■ WHAT THE TASK ASKS:
The copy should hold exactly the lines below from the one that contains "Where should I" through the one that contains "Given: Select the" and nothing else, so no pictures.

■ DATASET RECORDS:
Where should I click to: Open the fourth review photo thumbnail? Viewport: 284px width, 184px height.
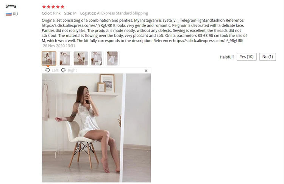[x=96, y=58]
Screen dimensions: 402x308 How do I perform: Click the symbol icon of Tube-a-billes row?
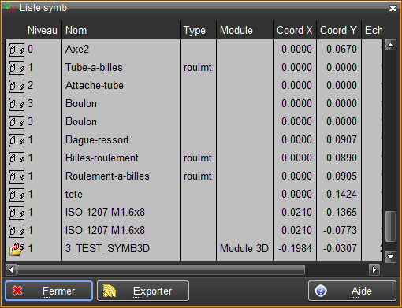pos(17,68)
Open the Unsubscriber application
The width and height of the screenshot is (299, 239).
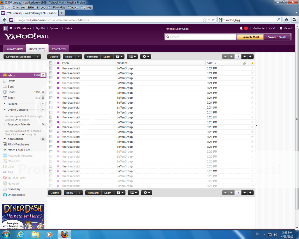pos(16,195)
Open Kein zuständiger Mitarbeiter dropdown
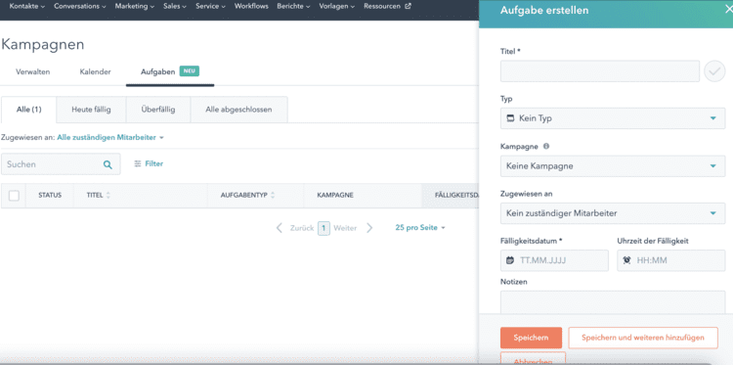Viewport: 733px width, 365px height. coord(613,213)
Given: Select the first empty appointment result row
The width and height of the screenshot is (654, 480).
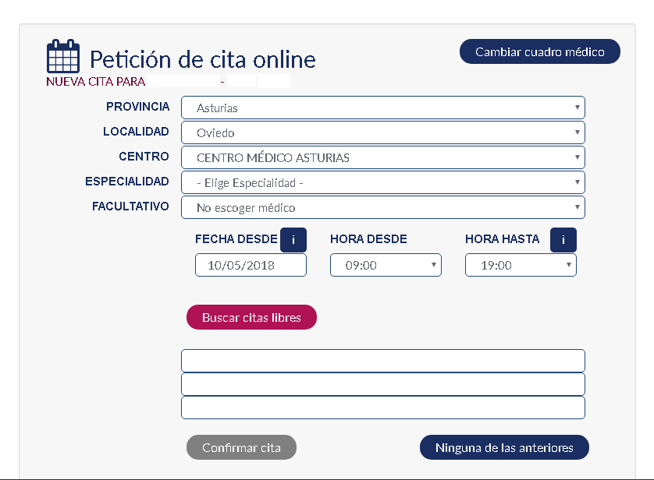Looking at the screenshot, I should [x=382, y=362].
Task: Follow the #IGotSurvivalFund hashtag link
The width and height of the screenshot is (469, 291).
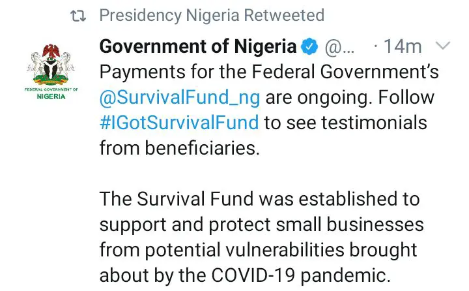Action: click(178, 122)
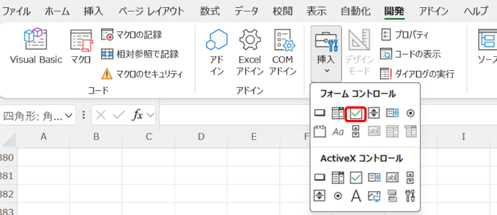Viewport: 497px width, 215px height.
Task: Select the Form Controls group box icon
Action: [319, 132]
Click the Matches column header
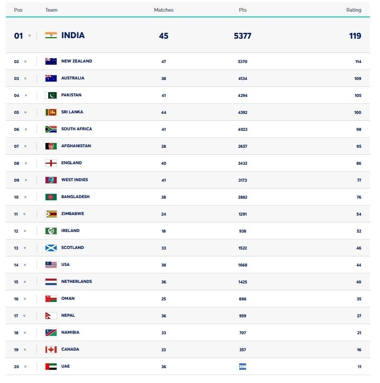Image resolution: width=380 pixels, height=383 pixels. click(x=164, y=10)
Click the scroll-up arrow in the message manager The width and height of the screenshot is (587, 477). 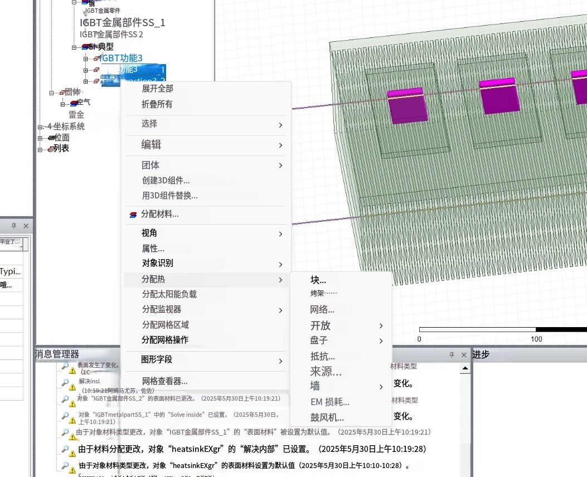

==

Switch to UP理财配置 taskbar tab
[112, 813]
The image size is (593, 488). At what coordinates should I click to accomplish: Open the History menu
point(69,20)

■ SOLUTION:
Where should I click to: Open the fourth review photo thumbnail? Viewport: 284px width, 184px height.
[x=96, y=58]
Screen dimensions: 402x308 How do I perform: Click the symbol icon of Tube-a-billes row?
pos(17,68)
Open the Unsubscriber application
The width and height of the screenshot is (299, 239).
pos(16,195)
Open Kein zuständiger Mitarbeiter dropdown
Viewport: 733px width, 365px height. coord(613,213)
Given: Select the first empty appointment result row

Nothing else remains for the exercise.